In a criminal complaint filed on Saturday, investigators said they found a handwritten letter signed by Ciancia in his bag that addressed TSA officials, writing that he wanted to “instill fear in your traitorous minds.”
It was not immediately clear whether McCaul was referring to the same note mentioned in the complaint.
Investigators have declined to discuss a possible motive for Ciancia’s reported grievance with the TSA.
A report from the Southern Poverty Law Center, a civil rights group, that Ciancia was carrying literature showing he believed that the agency was involved in a conspiracy to create a single global government could not be confirmed.
Authorities charge that Ciancia walked into the airport’s Terminal 3 on Friday morning, took out an assault rifle from his bag and opened fire, shooting dead Gerardo Hernandez, a 39-year-old TSA officer at a document checkpoint.
Ciancia, authorities charge, then went on to shoot and wound two other TSA employees and a passenger, prompting a panicked evacuation of the world’s sixth-busiest airport.
The passenger, Brian Ludmer, described in local media reports as a 29-year-old high-school teacher, was awaiting further surgery on his fractured leg at Ronald Reagan UCLA Medical Center, a spokesman for the hospital said on Sunday.
Another victim, who has not been identified, remains in critical condition, the spokesman said.
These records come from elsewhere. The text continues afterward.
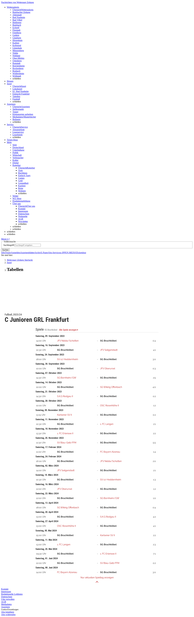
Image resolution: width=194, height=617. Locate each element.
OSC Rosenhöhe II (109, 405)
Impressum (23, 211)
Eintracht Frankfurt (21, 94)
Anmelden (15, 252)
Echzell (15, 27)
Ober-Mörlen (18, 58)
The U.S. attorney in Los Angeles has charged Ciancia with murdering a federal officer and committing violence at an international airport, crimes that carry the threat of execution if Ciancia is convicted.
McCaul suggested that the suspected shooter wanted to demonstrate what he viewed as lax security at airports.
“The other thing he wanted to talk about was how easy it is to bring a gun into an airport and do something just like he did,” McCaul said of the note.
McCaul also said that police visited Ciancia’s home after being alerted by worried relatives, but he had already left for the airport about 45 minutes before.
Ciancia’s father, who lives in Pennsville Township, New Jersey, called local police before the shooting after Ciancia, who moved to California 18 months ago and lives in suburban Los Angeles, sent his brother a worrisome text message.
McCaul said police in Pennsville contacted Los Angeles police, who then “visited the suspect’s home the morning of the shooting and missed him by literally, probably, 45 minutes.”
Andy Neiman, an LAPD spokesman, said on Sunday that before the shooting began, officers went to Ciancia’s home to make a “welfare check” and spoke to his roommates. They said they had seen Ciancia that morning before he left the house.
“His roommates had seen him and said he was in good shape and there was no additional follow-up,” Neiman said. House Committee on Homeland Security said on Sunday.